Farkında olunduğunda, diğer bir tabirle farkındalık geliştirildiğinde yerkürede futbol ve taraftarlığının esasında bir oyun olmaktan çok insanları uyutmak için kullanılan bir araç olduğu anlaşılacaktır. Tıpkı “Kurbağa Haşlama Tekniği” adı verilen uyuşturma tekniğinde olduğu gibi. Kurbağa, haşlanmak üzere içi kaynar su dolu bir kazana atıldığında refleks göstererek kazandan sıçrayarak kaçar. Oysaki altında ateş yanan içi soğuk su dolu bir kazana atıldığında orada yüzmeye başlar, suyun ısısı yavaş yavaş arttığından kurbağa haşlandığının farkına hiç varmaz ve bir süre sonra ise tamamen haşlanır. Futbol ve taraftarlığının insan ve toplum hayatında bu manada bir uyuşturucu tesiri yaptığının en güzel kanıtlarından bir tanesi A. O. Salazar’ın Portekiz’i uzun süre diktatörlükle yönetme becerisidir. Kendisine, Portekiz’i bu kadar uzun süre nasıl yönettiği sorulduğunda, “Ben Portekiz’i 36 yıl boyunca 3F ile yönettim.” cevabını verdiği rivayet olunur. Burada 3F ile kastedilen Fado (arabeske benzeri bir müzik türü), Fiesta (eğlence, şenlik) ve Futbol (futbol ve taraftarlığı)’dur.[5] Bu dönemde diktatoryal yönetimiyle dikkat çeken bir diğer şahıs İspanyol devlet adamı F. Franco’dur. Futbolun insanları uyuşturduğunu ifade etmesi bakımından stadyumlara ‘uyku tulumu” benzetmesi yapmış ve uzun süren diktatörlük dönemini, “Ben bu halkı 150 bin kişilik beşiklerde uyuttum.” sözüyle temellendirmiştir.[6]

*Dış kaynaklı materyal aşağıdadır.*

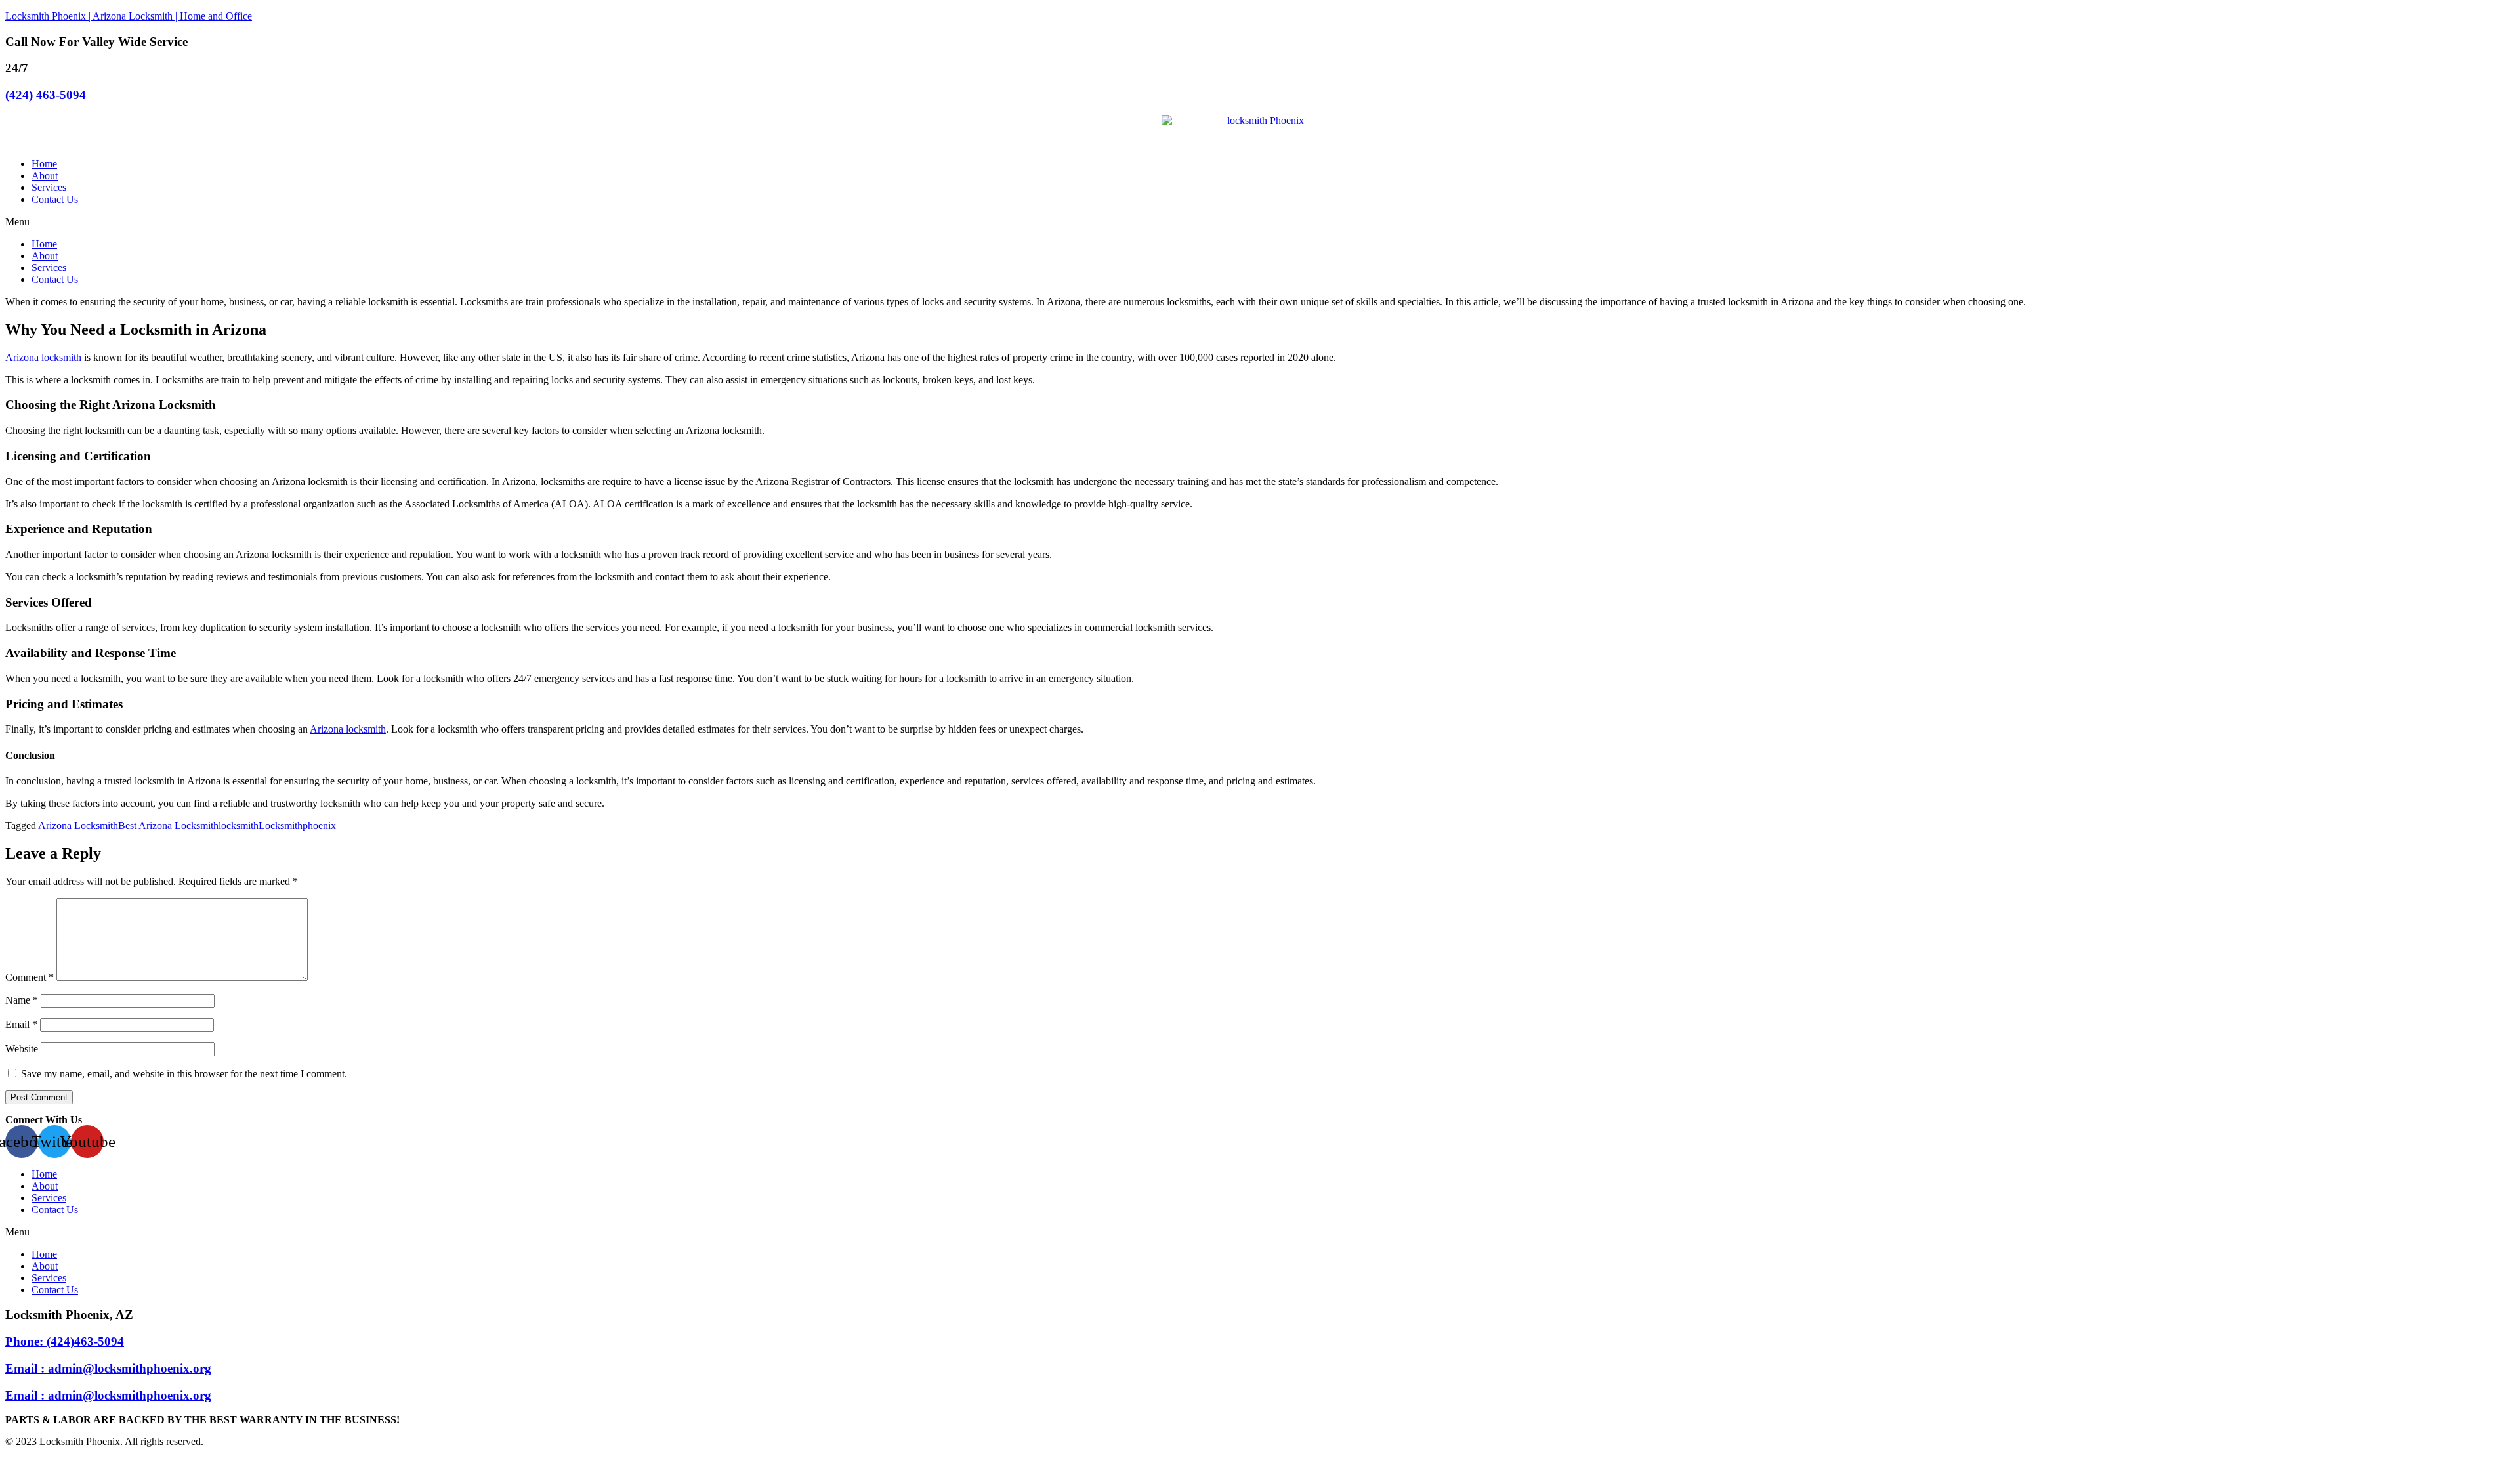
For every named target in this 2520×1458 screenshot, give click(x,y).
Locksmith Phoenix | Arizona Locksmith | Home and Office (128, 16)
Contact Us (55, 199)
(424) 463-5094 (45, 95)
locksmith (239, 825)
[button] (1260, 222)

Bu bilgilerden sonra meselenin özüne gelecek olursak farkındalıkla yani bir bilinç dâhilinde olayları, olguları ve nesneleri değerlendirebilirsek üzerimizde oynanan oyunların gerçek yüzünü görebiliriz. Bu durumda da gerçek gücümüzü keşfetmiş ve kendimiz olmuş oluruz.
Ey insan! Böylesine bir tuzağa düşerek, en önemli kıymetin olan zamanını, paranı, enerjini, heyecanını, hepsinden de mühimi milletin namına taşıdığın cevheri heba etmemen için spor/futbol tutkusu adı altında sana yutturulmaya çalışılan zokayı yutmamalısın. Unutma! Farkında olduğun kadar güçlüsün.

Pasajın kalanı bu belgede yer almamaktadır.